To the Editor,
We have thoroughly engaged with the article “Computed tomography Hounsfield unit values as a treatment response indicator for spinal metastatic lesions in patients with non-small-cell lung cancer: a retrospective study in Japan” by Taniwaki et al. [
1]. We congratulate the team and commend the efforts they put into this important and understudied area—quantitative evaluation of treatment response in spinal metastases using Hounsfield units (HU) in patients with non-small-cell lung cancer. However, despite the promising findings, we would like to suggest important methodological pointers that can further strengthen the findings of future studies with similar data.

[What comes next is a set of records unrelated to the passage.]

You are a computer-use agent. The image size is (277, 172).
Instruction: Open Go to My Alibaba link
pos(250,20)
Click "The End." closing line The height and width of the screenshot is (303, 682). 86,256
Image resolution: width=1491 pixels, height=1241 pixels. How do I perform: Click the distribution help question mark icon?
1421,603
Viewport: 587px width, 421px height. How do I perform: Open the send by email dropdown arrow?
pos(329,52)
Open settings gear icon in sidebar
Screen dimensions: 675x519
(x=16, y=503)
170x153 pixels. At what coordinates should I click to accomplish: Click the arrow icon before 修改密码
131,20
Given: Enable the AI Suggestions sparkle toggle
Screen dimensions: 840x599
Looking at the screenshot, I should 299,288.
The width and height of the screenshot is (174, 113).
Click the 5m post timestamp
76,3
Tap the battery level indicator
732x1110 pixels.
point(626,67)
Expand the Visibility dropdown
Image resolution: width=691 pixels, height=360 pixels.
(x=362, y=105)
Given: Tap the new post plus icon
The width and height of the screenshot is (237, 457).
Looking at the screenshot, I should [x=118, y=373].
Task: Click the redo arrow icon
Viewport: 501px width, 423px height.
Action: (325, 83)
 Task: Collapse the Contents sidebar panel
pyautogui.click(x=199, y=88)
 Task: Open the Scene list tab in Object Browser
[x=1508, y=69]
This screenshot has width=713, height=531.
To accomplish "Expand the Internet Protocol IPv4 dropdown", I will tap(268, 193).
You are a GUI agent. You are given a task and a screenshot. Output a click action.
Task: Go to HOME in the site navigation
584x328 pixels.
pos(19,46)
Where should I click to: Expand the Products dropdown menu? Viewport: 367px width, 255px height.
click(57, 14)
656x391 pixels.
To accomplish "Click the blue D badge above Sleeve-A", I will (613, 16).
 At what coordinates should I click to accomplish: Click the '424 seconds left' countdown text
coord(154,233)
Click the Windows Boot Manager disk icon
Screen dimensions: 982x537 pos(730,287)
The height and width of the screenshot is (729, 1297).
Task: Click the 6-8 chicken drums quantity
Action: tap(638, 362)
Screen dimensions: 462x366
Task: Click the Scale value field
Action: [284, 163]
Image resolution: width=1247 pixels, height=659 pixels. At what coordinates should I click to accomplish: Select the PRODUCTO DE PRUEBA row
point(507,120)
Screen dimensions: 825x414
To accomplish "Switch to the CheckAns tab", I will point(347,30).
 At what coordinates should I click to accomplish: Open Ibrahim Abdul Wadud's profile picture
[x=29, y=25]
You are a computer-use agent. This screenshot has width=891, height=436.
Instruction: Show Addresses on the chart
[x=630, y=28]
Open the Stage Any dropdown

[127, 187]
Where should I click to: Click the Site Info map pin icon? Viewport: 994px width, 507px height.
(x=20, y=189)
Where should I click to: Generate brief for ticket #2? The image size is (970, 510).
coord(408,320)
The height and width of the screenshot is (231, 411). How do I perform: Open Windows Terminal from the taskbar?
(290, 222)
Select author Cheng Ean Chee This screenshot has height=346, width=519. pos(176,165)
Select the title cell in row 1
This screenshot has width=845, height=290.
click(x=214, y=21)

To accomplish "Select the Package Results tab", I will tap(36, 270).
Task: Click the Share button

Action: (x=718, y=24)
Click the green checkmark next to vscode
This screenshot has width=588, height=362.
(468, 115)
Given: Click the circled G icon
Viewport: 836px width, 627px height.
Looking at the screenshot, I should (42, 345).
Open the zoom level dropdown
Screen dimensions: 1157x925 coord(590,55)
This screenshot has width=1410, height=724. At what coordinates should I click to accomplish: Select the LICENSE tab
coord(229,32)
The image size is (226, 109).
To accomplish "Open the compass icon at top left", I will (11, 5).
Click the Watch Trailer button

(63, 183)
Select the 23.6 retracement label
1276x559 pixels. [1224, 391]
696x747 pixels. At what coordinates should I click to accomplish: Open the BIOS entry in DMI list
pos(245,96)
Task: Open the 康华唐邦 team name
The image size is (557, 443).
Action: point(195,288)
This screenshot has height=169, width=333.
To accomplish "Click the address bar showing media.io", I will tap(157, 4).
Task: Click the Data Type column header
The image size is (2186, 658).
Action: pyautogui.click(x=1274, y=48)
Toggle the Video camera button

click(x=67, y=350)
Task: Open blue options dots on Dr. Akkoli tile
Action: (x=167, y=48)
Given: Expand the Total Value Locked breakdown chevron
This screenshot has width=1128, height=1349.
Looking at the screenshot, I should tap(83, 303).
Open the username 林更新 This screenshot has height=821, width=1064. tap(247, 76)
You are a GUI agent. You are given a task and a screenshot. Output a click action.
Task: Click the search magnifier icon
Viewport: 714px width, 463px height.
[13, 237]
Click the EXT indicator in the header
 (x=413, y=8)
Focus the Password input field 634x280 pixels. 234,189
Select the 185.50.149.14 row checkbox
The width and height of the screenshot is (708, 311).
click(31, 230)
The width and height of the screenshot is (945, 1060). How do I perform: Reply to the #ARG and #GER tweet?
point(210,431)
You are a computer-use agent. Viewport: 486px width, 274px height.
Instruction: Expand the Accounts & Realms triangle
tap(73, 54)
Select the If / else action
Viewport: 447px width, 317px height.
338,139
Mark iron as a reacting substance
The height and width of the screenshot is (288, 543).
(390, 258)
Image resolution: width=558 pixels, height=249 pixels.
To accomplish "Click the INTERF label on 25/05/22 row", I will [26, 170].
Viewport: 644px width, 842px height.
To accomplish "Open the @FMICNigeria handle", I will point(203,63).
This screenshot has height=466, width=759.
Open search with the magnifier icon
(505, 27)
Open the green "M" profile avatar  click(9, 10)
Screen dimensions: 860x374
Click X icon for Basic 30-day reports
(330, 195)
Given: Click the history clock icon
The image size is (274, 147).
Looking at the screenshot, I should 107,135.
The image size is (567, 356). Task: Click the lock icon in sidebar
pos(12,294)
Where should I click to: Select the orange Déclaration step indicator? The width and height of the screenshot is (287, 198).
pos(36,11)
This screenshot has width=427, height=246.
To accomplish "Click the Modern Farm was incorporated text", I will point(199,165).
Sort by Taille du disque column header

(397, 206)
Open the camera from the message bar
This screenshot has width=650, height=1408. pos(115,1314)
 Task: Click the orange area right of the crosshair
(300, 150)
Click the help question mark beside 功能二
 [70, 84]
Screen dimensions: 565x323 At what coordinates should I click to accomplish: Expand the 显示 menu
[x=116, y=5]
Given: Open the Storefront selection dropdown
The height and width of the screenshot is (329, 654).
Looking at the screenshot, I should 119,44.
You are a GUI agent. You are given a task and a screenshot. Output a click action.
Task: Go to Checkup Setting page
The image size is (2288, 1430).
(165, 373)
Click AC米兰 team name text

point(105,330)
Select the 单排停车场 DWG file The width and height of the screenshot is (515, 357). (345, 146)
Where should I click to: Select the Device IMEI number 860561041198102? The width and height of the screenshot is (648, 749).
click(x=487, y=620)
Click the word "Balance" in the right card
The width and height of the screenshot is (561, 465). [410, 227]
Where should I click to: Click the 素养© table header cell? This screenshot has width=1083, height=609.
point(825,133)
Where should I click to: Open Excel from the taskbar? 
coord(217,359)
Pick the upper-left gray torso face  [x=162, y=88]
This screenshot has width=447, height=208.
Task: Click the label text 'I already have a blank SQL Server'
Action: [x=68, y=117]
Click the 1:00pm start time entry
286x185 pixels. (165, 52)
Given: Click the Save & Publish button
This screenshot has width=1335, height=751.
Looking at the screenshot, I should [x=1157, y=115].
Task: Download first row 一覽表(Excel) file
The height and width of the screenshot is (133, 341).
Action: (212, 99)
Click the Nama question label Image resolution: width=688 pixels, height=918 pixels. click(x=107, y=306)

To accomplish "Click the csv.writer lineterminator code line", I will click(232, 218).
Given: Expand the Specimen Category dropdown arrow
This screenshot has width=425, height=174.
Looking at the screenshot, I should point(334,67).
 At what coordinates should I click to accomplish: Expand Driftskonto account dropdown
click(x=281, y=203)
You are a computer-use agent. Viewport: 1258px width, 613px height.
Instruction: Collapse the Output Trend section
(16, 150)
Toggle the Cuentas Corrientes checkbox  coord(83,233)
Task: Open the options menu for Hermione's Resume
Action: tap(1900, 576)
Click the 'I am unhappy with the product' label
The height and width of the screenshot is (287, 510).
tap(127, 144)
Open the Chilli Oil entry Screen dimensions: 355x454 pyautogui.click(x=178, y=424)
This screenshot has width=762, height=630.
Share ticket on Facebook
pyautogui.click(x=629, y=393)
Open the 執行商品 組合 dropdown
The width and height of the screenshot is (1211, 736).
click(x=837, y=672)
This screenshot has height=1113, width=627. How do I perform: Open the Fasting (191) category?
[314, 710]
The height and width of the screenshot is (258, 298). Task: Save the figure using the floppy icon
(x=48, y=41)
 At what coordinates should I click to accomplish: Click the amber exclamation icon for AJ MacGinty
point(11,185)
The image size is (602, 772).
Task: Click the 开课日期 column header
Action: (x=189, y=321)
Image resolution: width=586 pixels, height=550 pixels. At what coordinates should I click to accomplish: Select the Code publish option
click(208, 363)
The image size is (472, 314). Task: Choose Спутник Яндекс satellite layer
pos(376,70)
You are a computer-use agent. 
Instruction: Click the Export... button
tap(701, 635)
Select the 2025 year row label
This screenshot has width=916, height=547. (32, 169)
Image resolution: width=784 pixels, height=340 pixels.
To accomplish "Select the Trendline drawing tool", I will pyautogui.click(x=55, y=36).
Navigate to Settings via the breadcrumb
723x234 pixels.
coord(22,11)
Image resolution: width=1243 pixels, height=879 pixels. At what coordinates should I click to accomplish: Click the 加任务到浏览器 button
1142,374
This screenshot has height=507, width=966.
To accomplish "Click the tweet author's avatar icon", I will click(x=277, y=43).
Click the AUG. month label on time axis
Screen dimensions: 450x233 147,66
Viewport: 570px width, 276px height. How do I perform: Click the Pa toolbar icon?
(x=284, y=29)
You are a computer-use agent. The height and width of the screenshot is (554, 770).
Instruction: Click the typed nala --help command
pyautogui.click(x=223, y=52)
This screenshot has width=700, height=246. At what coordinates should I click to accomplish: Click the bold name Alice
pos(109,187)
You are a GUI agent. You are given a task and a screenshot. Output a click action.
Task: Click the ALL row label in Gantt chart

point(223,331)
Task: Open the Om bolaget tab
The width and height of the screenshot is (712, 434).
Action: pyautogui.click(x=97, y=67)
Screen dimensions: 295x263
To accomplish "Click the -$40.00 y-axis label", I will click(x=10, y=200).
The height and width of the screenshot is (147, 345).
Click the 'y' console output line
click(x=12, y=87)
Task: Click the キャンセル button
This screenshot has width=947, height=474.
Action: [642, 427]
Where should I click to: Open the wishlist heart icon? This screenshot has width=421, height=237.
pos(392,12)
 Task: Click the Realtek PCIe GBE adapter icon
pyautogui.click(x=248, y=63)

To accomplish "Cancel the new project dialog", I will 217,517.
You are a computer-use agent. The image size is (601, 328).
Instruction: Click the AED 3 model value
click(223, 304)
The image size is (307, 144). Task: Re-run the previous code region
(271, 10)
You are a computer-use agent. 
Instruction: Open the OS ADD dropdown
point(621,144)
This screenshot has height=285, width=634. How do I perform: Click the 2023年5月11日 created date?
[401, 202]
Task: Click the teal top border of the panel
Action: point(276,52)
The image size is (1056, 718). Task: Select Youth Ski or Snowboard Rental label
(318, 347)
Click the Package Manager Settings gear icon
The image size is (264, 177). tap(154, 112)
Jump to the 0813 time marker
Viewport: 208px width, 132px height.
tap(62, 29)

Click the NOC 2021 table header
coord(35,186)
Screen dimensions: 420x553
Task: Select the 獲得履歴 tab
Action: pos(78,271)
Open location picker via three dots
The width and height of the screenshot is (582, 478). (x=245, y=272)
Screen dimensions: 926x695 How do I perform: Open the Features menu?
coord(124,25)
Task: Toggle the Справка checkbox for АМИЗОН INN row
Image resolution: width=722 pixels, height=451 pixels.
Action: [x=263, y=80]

First, the exclusion of 61 patients—33 of whom died within two months with rest lacking sufficient followup imaging—introduces survivorship bias. These patients likely had more aggressive disease and may have influenced HU trends, reducing generalizability of the results. Including them through imputation or sensitivity analysis can help mitigate bias [
2].
Second, HU measurements were taken from single-slice manual regions of interests (ROIs) without assessing inter- or intra-observer variability. Given known HU variability due to ROI size, positioning, and scanner calibration, reproducibility is uncertain [
3,
4]. Future work should adopt reliability metrics such as intraclass correlation coefficients and consider automated volumetric analysis [
5].
Third, defining HU “responders” using a median cutoff of 124 HU lacks biological justification. Dichotomizing a continuous variable without validation (e.g., receiver operating characteristic curve analysis) risks misclassification and limits interpretability. Future studies should seek to find and confirm best HU thresholds for survival prediction in separate groups [
6].
Fourth, the multivariate model included only age, sex, and the modified Katagiri score, omitting critical prognostic factors such as visceral metastases, epidermal growth factor receptor/anaplastic lymphoma kinase status, programmed death-ligand 1 expression, and Eastern Cooperative Oncology Group performance status, which may confound results [
7,
8]. Their absence reduces the validity of the inferences made.
Finally, the retrospective, single-center design, small sample (n=85), and varied treatments limit generalizability. Prospective, multicenter studies with standardized imaging and treatment protocols would improve external validity and statistical power [
9].
In conclusion, although the study identifies a potentially useful imaging biomarker, methodological improvements, more extensive prognostic modeling, and outside validation would support its findings. The treatment of spinal metastases may benefit from quantitative imaging like HU, but strict standardization and contextual interpretation are necessary.